In a recent South Florida case, JONATHAN GHERTLER, a known fraudster, was able to pull off a significant fraud against a company, by employing impersonation skills to trick corporate executives into paying hundreds of thousands of dollars for a bogus investigation purportedly inquiring into whether certain senior corporate executives had illicit relationships with the late pedophile Jeffrey Epstein.The fraudster even successfully impersonated the company's general counsel through emails, using the commonly used fraudster trick of sending emails with a slightly altered name spelling. He also impersonated the billionaire founder of the company. He even tried to trick investigating law enforcement agents,which I consider the height of arrogance. A career criminal, with a dark past,his technique was highly successful at first.

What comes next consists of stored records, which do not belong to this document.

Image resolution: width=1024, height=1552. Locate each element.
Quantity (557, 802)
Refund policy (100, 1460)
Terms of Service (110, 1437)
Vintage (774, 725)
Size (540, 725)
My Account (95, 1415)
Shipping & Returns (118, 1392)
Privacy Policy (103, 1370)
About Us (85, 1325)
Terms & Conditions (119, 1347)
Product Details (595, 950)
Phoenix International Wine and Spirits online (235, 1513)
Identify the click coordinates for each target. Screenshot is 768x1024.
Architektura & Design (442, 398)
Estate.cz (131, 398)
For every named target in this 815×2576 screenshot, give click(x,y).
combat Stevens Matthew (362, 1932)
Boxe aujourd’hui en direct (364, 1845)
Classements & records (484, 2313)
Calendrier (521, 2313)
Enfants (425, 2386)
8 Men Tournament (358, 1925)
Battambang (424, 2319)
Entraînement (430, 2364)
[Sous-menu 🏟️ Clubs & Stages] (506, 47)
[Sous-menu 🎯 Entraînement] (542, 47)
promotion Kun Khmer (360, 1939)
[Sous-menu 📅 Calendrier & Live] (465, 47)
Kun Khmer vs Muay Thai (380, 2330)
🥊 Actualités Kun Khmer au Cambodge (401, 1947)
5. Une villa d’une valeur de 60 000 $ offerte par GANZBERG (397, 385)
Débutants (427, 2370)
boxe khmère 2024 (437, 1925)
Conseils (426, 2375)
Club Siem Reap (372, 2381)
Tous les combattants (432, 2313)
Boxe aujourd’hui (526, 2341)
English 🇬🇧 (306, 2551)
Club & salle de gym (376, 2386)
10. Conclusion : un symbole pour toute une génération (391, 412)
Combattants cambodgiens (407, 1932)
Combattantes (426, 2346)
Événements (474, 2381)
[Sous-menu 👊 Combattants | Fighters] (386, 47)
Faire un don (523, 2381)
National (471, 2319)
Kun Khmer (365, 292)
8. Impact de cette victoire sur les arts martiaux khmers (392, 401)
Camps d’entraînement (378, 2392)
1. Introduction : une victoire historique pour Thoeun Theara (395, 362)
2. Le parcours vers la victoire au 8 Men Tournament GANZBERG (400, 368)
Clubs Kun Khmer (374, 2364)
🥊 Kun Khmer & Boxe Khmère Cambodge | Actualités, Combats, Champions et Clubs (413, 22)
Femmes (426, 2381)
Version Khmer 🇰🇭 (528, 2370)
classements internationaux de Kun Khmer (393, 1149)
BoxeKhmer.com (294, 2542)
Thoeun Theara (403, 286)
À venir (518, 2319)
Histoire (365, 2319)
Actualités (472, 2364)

What bothers me about the case is that a sharp compliance officer should have realized that, under most circumstances, hefty payments to individuals supposed to be professionals do not go to credit union accounts, but to accounts at commercial banks. That red flag should have tripped a compliance officer's internal alarm to check out the payees on all this money, where he or she would have immediately questioned the bona fides of the recipients.Other not so obvious red flags of fraud existed in the transactions, but they were missed.
Of course, if platforms employing artificial intelligence had been in service, the inconsistencies would have been picked up early on, and more than a million dollars in fraudulent expenses caught in the act.We know compliance officers are overworked and often far too busy in spot something minor, but the lesson here is that AI programs, if in operation, can catch the small things that go right over the heads of compliance officers each and every day, and which can really make the difference between stopping financial crime, and missing it totally.